(Records of locating words and elements)
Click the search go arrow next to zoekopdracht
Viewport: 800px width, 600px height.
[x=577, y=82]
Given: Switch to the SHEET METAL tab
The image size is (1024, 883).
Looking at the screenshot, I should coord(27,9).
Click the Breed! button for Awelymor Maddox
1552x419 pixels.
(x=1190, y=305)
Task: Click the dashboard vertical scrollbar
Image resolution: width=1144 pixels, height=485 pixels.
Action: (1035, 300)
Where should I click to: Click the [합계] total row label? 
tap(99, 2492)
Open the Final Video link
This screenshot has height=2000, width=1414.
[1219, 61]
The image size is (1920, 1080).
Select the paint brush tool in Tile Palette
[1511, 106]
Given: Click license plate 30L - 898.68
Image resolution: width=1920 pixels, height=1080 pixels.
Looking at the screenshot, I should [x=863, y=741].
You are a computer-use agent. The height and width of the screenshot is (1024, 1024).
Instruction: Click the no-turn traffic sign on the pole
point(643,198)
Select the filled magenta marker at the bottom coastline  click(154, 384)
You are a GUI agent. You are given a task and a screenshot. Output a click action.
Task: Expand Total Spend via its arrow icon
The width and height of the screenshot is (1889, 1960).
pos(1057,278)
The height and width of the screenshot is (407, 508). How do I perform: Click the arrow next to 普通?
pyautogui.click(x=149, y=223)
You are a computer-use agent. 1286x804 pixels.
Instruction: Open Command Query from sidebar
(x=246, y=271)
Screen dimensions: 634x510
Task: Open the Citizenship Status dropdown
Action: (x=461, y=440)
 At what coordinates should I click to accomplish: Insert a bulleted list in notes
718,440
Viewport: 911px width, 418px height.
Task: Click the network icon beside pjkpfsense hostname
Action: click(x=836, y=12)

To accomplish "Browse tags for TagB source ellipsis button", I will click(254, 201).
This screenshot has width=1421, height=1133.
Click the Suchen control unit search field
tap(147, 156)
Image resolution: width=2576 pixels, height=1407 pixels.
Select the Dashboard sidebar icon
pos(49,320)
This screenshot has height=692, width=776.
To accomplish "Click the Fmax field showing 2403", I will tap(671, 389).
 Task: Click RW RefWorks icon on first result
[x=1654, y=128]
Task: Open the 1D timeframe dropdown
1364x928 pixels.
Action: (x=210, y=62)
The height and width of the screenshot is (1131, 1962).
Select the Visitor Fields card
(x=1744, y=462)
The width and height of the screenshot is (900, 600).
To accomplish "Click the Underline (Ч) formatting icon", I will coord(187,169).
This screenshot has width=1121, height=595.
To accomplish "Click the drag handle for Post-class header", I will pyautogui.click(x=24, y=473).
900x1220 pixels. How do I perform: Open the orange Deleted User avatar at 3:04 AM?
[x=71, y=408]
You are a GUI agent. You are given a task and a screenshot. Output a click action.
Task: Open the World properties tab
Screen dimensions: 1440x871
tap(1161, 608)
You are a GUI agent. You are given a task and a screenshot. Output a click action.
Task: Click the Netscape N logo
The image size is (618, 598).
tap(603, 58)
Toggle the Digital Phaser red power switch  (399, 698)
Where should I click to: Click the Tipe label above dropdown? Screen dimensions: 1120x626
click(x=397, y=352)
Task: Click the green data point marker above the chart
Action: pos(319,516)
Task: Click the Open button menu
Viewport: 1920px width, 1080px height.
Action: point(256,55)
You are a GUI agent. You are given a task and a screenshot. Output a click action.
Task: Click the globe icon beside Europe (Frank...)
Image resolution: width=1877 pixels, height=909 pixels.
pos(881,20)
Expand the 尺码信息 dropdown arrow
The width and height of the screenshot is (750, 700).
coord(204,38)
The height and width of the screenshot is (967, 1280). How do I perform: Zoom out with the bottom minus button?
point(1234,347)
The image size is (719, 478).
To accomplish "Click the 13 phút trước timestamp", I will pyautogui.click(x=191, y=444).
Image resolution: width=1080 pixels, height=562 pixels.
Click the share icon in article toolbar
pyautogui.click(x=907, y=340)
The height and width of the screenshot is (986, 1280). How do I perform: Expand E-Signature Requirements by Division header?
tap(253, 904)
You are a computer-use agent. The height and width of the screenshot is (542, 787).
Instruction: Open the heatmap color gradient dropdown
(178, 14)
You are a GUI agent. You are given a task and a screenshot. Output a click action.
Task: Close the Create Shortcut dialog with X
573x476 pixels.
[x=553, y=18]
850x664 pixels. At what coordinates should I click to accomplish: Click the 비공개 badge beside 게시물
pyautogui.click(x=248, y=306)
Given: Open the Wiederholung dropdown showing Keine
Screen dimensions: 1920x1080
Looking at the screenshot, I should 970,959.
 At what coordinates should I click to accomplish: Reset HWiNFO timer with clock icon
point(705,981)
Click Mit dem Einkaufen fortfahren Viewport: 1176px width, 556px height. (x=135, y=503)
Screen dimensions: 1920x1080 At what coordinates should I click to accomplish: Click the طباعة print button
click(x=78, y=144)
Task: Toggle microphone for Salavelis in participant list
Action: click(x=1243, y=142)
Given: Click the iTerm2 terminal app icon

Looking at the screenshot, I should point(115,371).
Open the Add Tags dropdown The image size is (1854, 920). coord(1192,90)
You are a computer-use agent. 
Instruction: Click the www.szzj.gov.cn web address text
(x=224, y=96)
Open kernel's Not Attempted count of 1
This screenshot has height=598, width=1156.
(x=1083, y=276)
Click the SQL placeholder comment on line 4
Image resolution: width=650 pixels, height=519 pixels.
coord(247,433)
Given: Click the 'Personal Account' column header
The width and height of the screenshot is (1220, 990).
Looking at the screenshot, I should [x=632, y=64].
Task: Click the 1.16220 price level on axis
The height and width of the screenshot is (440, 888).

**Exercise aim**: How many lines in the records above contain the word "Open"? Reply with the number alone.

**Response below**: 11